Prismatic Ground 2026: Windows and Thresholds
Prismatic Ground festival in New York City runs for its sixth year and uses four separate waves to foreground global voices in contemporary avant-garde film. The founder and programmer likens curating to conducting music or slaloming, aiming to let viewers trace connections among programmed films. The festival’s opening feature debut, I Heard That They Are Not Going to See Each Other Anymore, follows two pairs of lovers: a filmmaker documenting or recreating her volatile relationship with her boyfriend, and a Turkish vendor whose melancholy draws him toward a kindred spirit. Improvisation during production gives the film a slippery, iterative momentum. The film blends neorealism, silent comedy, and essay-film elements into a meditation on how moving images transform intimacy and pain, though digressions sometimes overwhelm central themes.
"In its sixth year, New York City's Prismatic Ground festival doesn't show any signs of rote predictability. Founder and programmer Inney Prakash has used the festival, which most recently took place from April 29 through May 3, to foreground global voices in the contemporary avant-garde. He likens his curatorial process to "conducting a piece of music or slaloming down a mountain," but otherwise prefers to let the viewer parse threads and connections between the films he programs across four separate waves."

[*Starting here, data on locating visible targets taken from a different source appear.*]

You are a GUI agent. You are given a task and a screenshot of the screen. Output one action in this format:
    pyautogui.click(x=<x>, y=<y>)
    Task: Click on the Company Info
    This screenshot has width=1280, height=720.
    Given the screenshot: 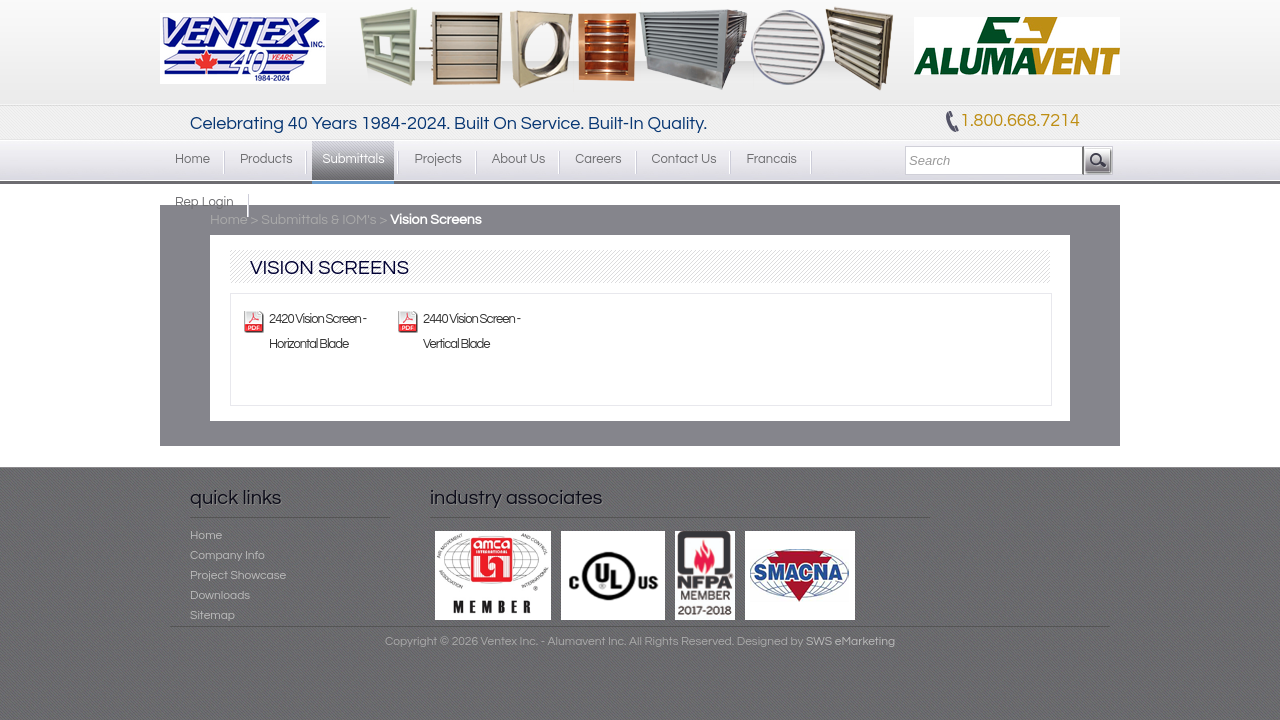 What is the action you would take?
    pyautogui.click(x=227, y=555)
    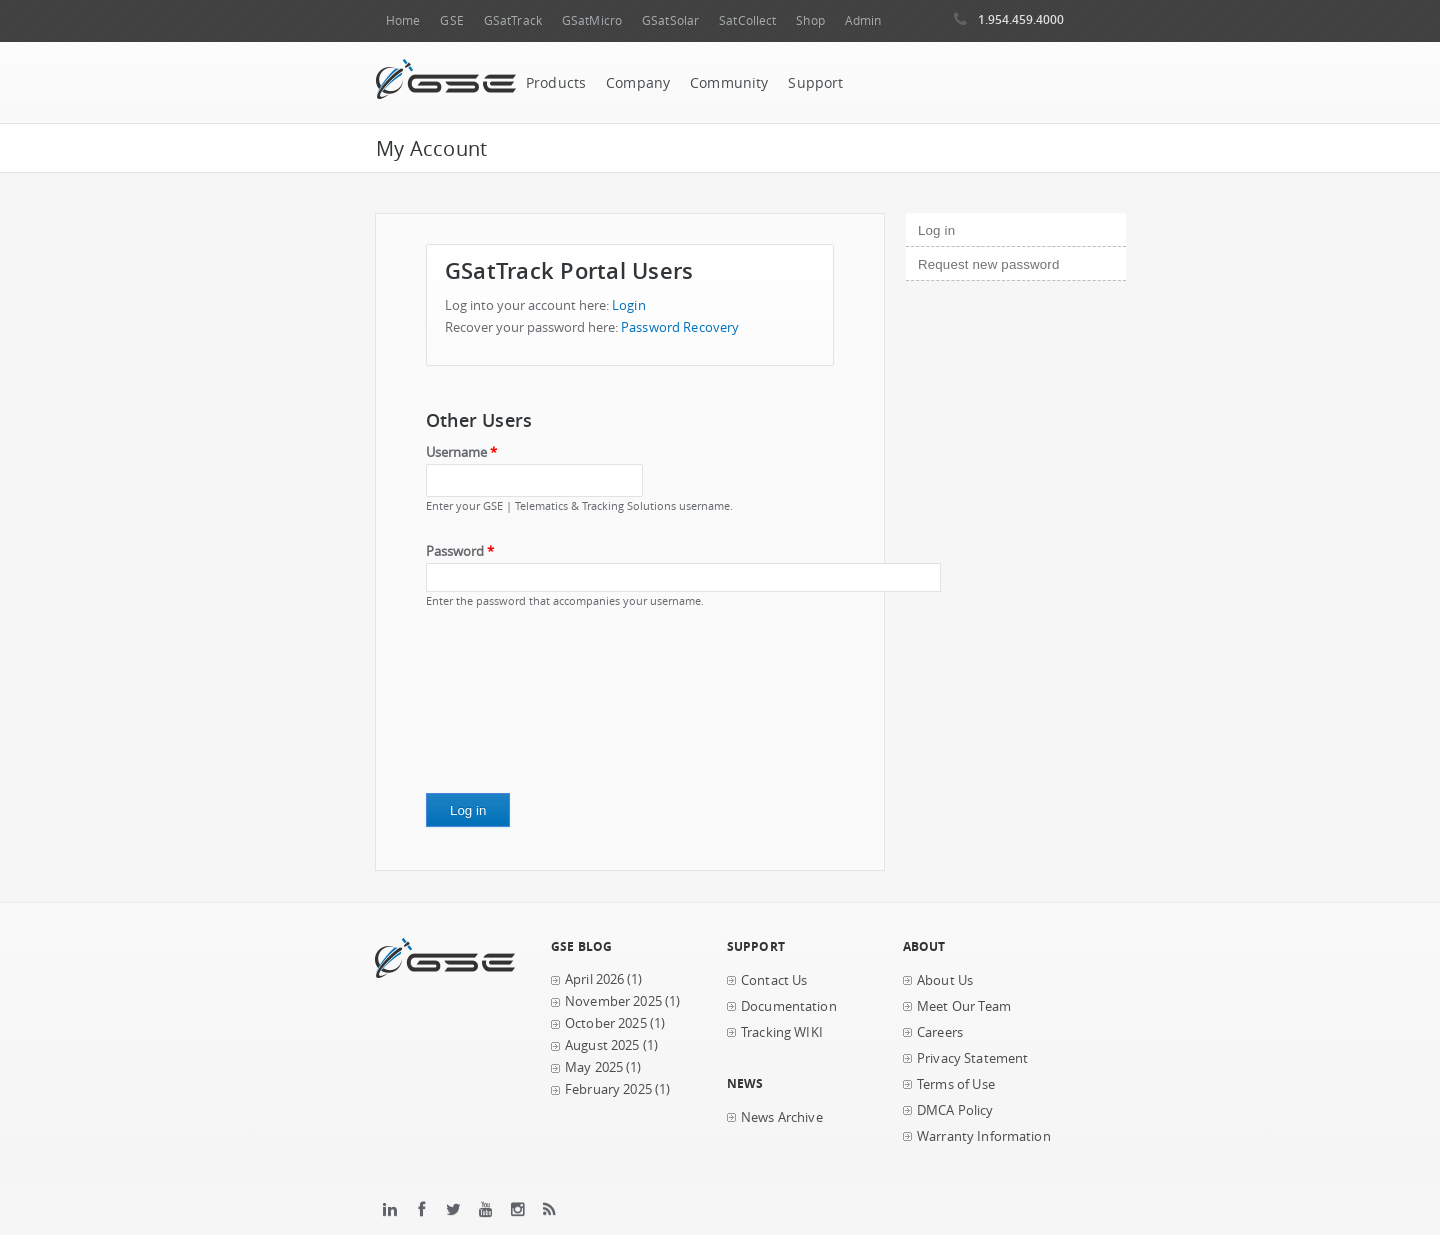 This screenshot has height=1235, width=1440. Describe the element at coordinates (747, 20) in the screenshot. I see `SatCollect` at that location.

"Opening the festival with a buoyant, even insouciant flourish, I Heard That They Are Not Going to See Each Other Anymore is Hong Kong filmmaker Wong Ka Ki's feature debut. Building off the metatextual whimsy of her shorts, including A Shrimp's Daily Rehearsal (which also screened in this year's Prismatic Ground), Wong follows the travails of two pairs of lovers: a filmmaker (Tao) whose volatile relationship with her boyfriend (Shin) is documented (or perhaps recreated) in copious amounts of footage, and a Turkish vendor (Mehli) whose perpetual melancholy attracts him to a kindred spirit (Ping)."
"Wong's methodology of improvisation during production imbues the film's slippery nature with alternately iterative and wayward momentum. At its best, Wong mixes the generic signatures of neorealism, silent comedy, and essay film into an unapologetically distinct meditation on the moving image's transfiguration of intimacy and pain. Yet its flashes of poignant reflexivity are overwhelmed by digressions which feel more like affectations than developments of the central themes."